Supplied information ->

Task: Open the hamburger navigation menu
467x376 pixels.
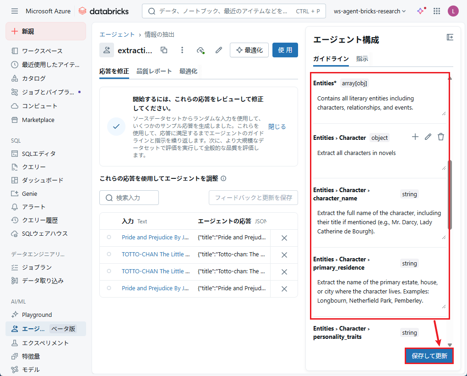Action: point(15,11)
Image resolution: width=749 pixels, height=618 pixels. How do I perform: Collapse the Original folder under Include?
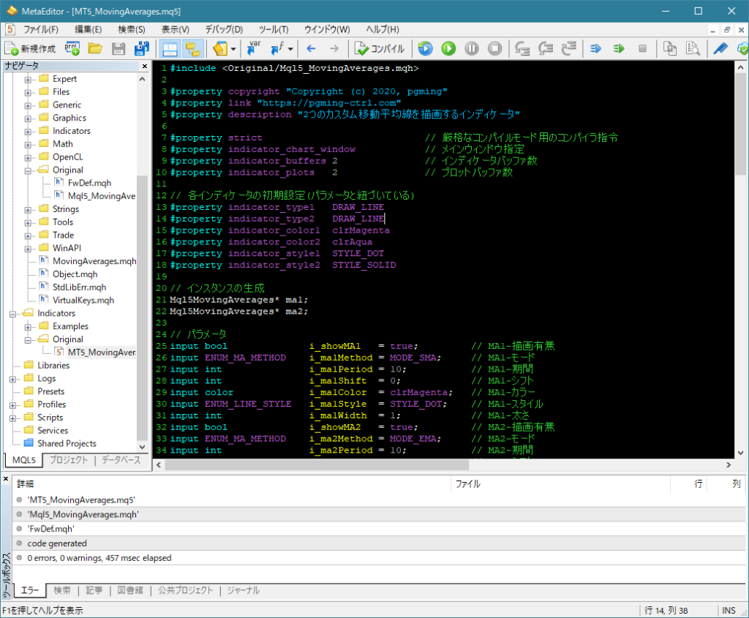[x=28, y=170]
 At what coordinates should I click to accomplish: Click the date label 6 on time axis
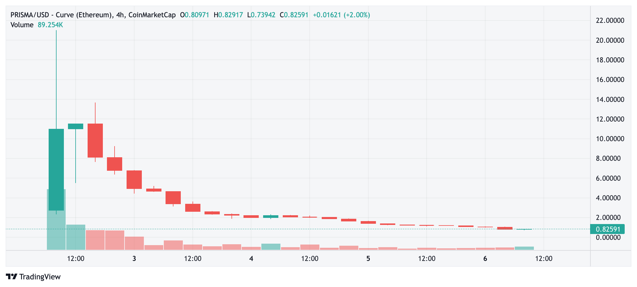[x=485, y=259]
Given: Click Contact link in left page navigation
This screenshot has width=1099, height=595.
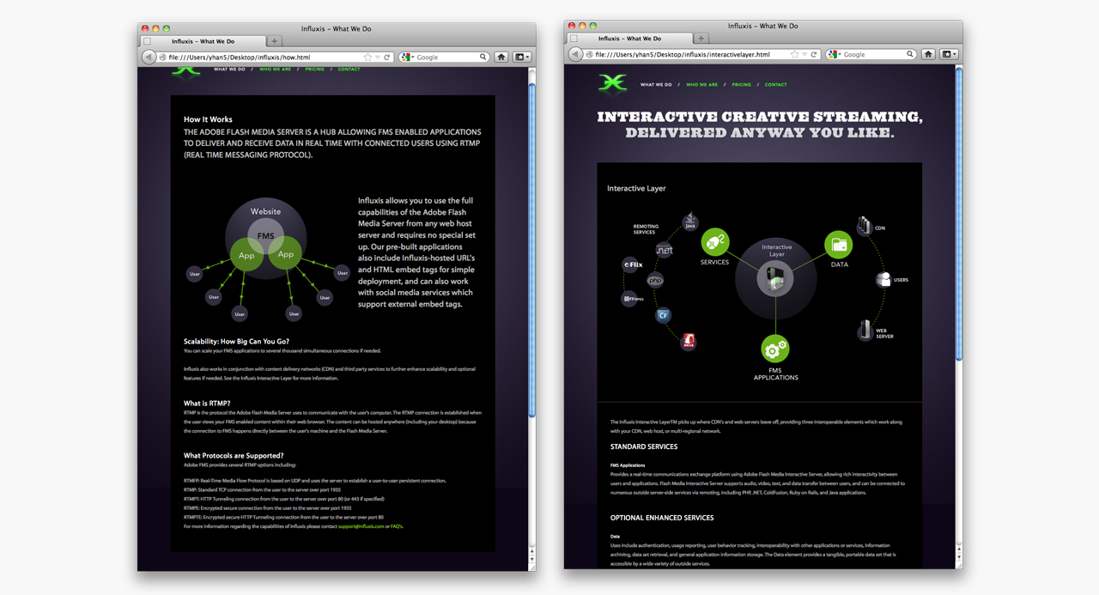Looking at the screenshot, I should (349, 70).
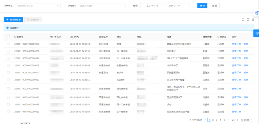
Task: Open the table density adjustment icon
Action: pyautogui.click(x=248, y=20)
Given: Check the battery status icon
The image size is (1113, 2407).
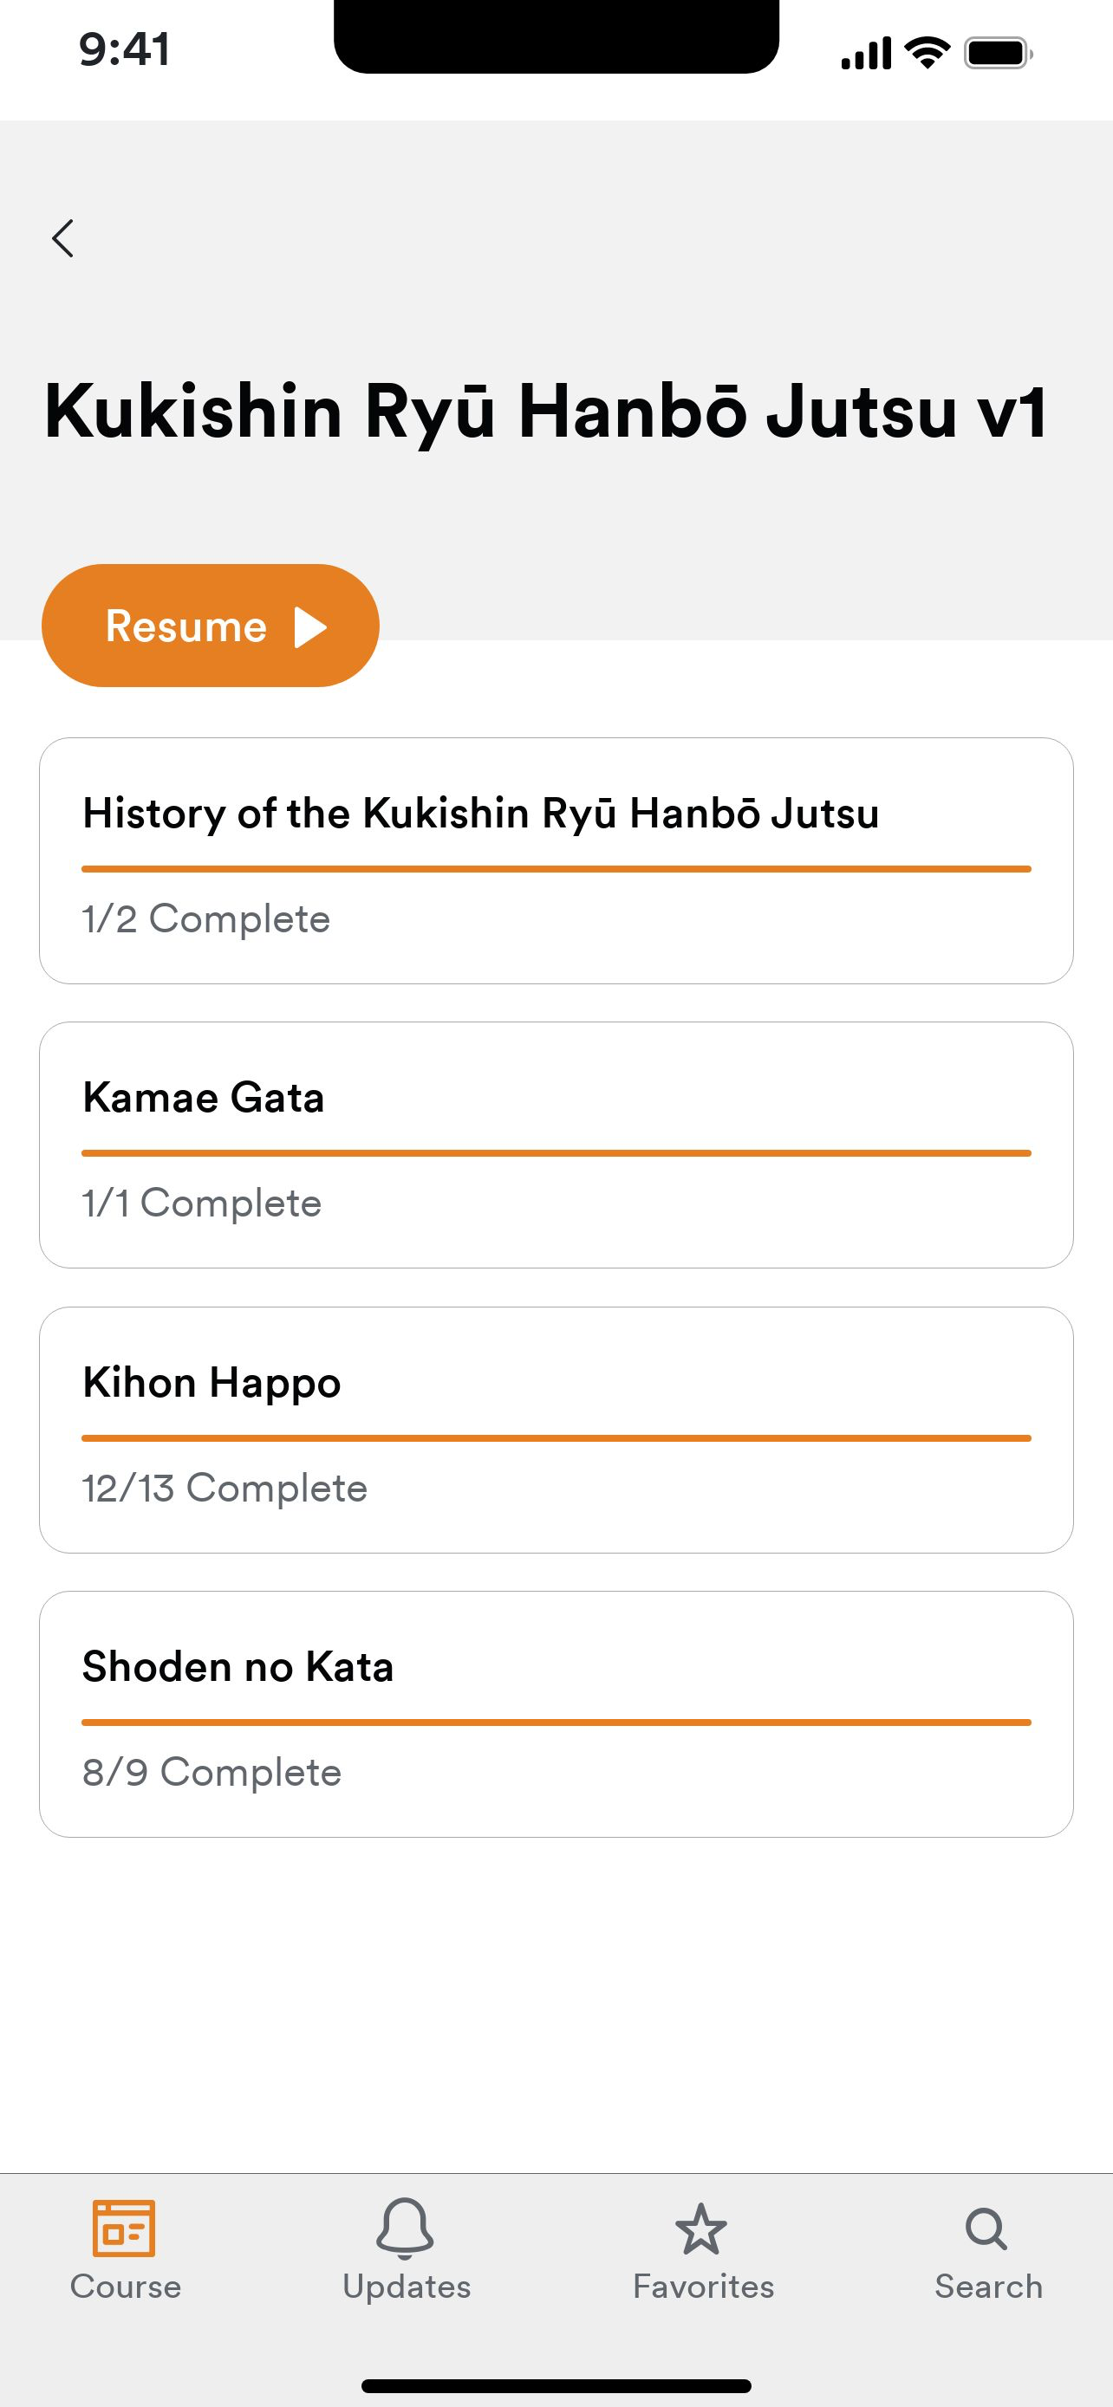Looking at the screenshot, I should pyautogui.click(x=998, y=53).
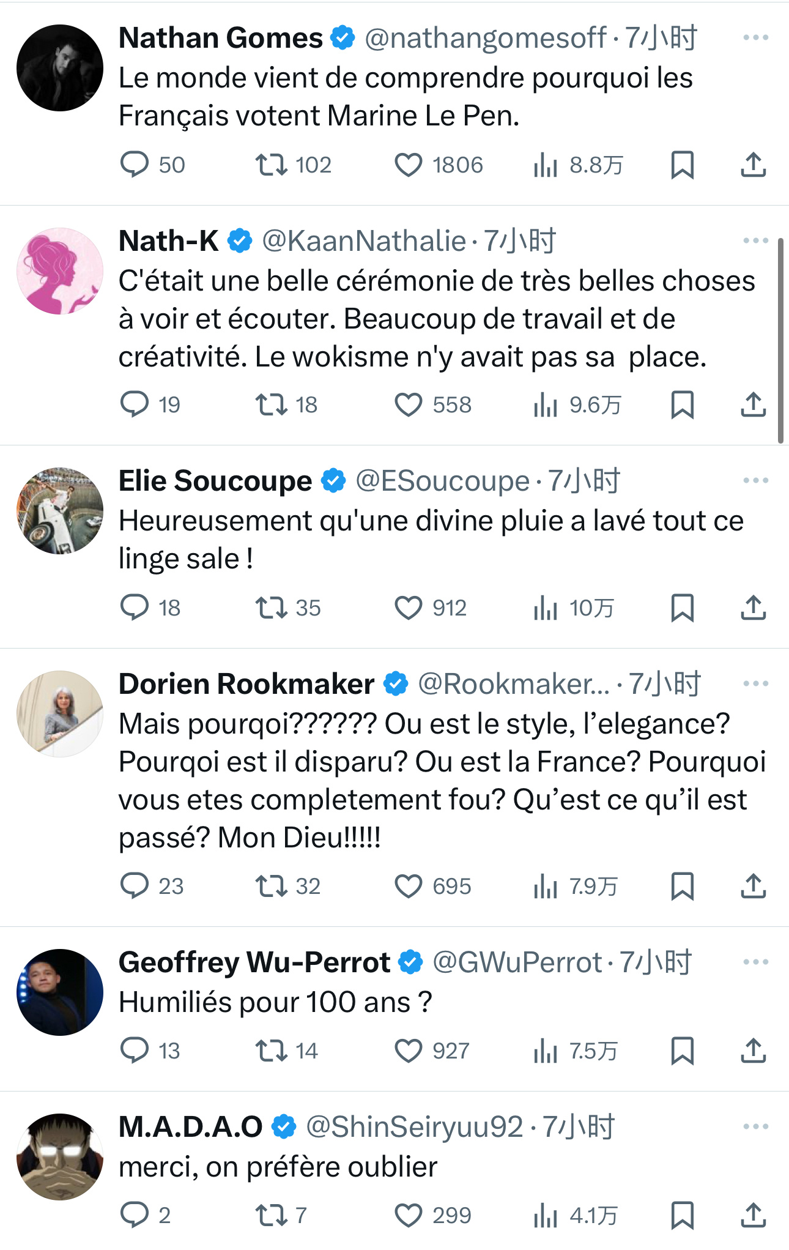The height and width of the screenshot is (1250, 789).
Task: Click the vertical scrollbar thumb
Action: point(780,340)
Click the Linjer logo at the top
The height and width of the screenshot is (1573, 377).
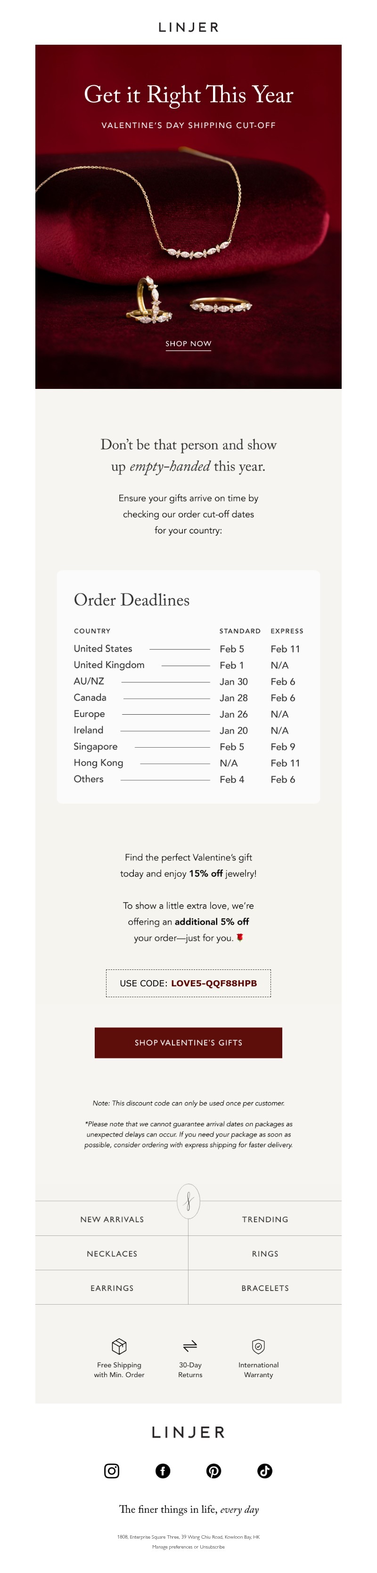(x=188, y=27)
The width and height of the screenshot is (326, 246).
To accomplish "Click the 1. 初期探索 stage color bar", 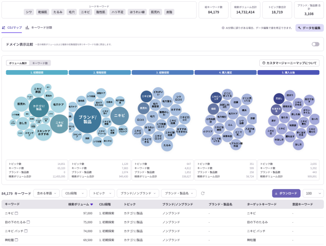I will pos(37,72).
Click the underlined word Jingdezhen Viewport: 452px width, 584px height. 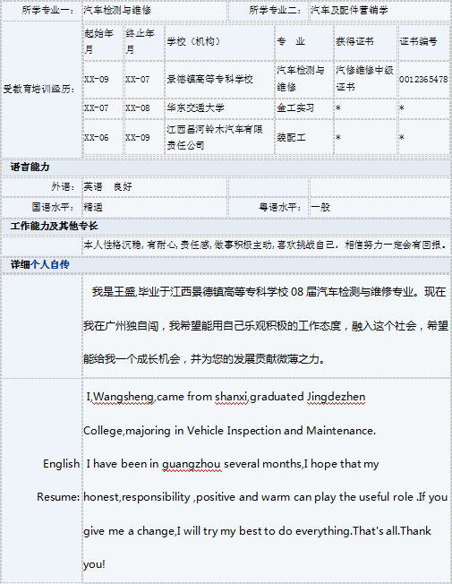tap(336, 397)
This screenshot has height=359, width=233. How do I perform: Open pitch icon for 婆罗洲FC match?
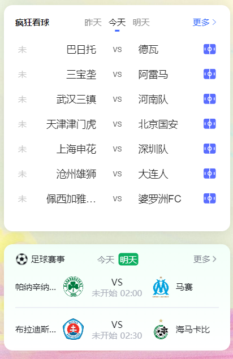pos(209,198)
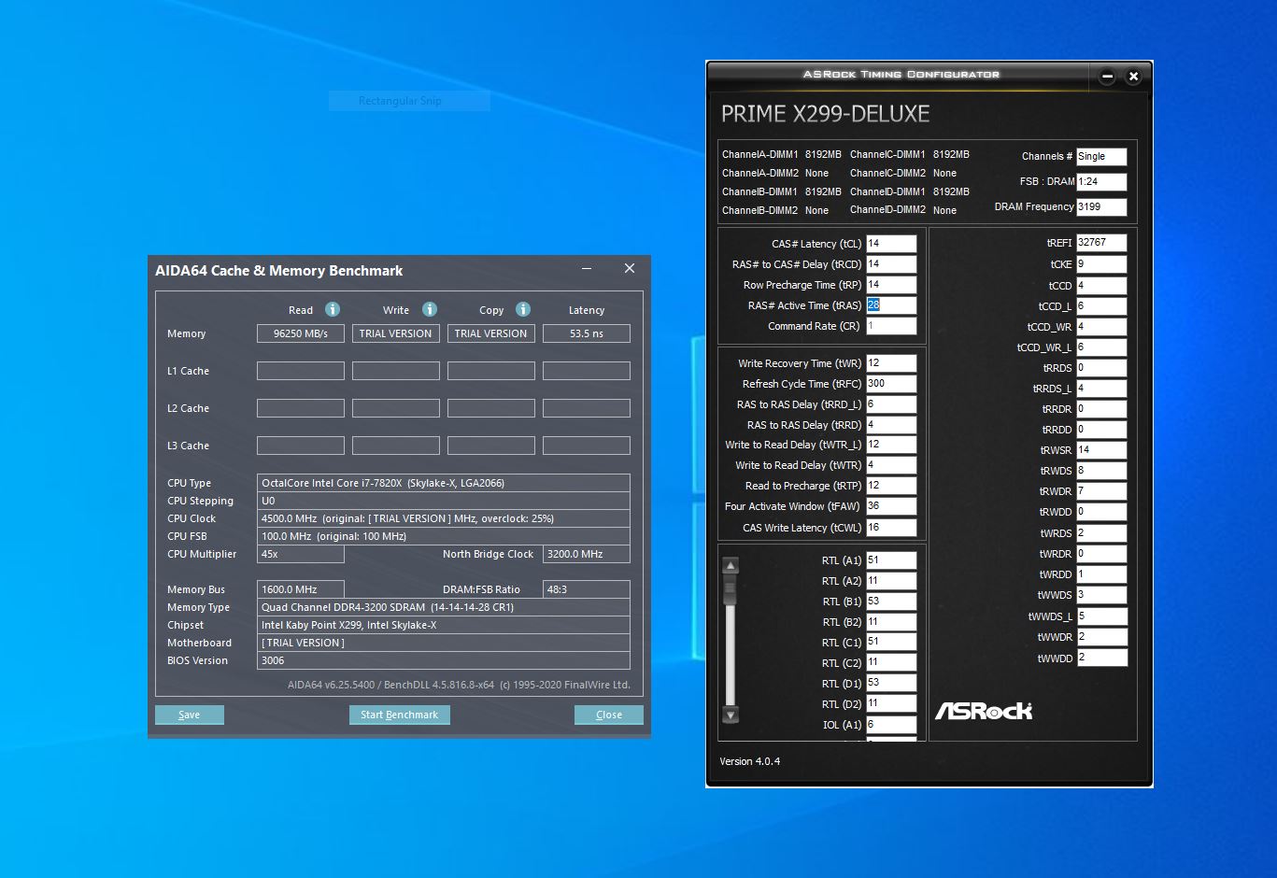Click the scrollbar up arrow in RTL panel

[x=730, y=564]
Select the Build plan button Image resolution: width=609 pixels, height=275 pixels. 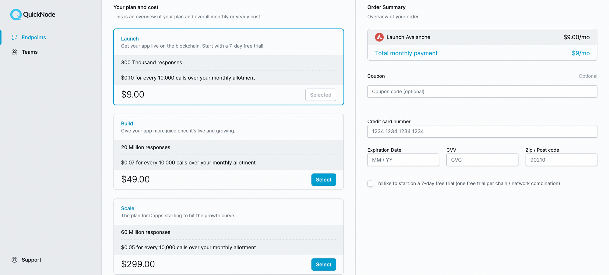[x=324, y=180]
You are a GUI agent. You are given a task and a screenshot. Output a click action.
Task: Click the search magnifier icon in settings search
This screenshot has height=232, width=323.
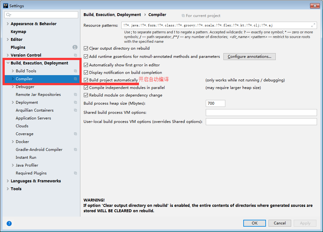tap(9, 15)
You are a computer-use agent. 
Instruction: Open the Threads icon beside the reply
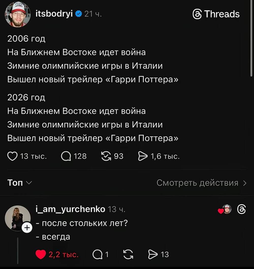point(241,210)
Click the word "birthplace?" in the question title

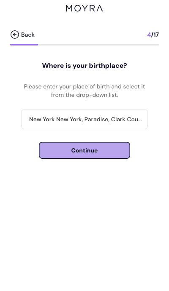108,66
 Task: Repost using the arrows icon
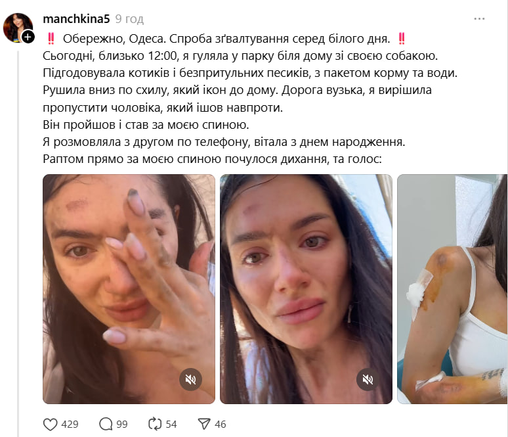(x=155, y=424)
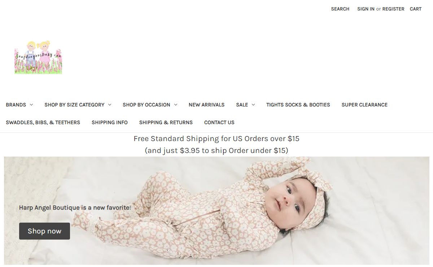Select Swaddles, Bibs, & Teethers
433x267 pixels.
point(43,122)
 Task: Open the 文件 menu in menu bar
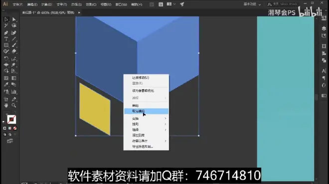[17, 4]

Goal of the exercise ->
Where a line of the data includes the string "agent", list that line.

Result ->
You are a GUI agent. You are given a task and a screenshot. Output a click action.
You are a computer-use agent. 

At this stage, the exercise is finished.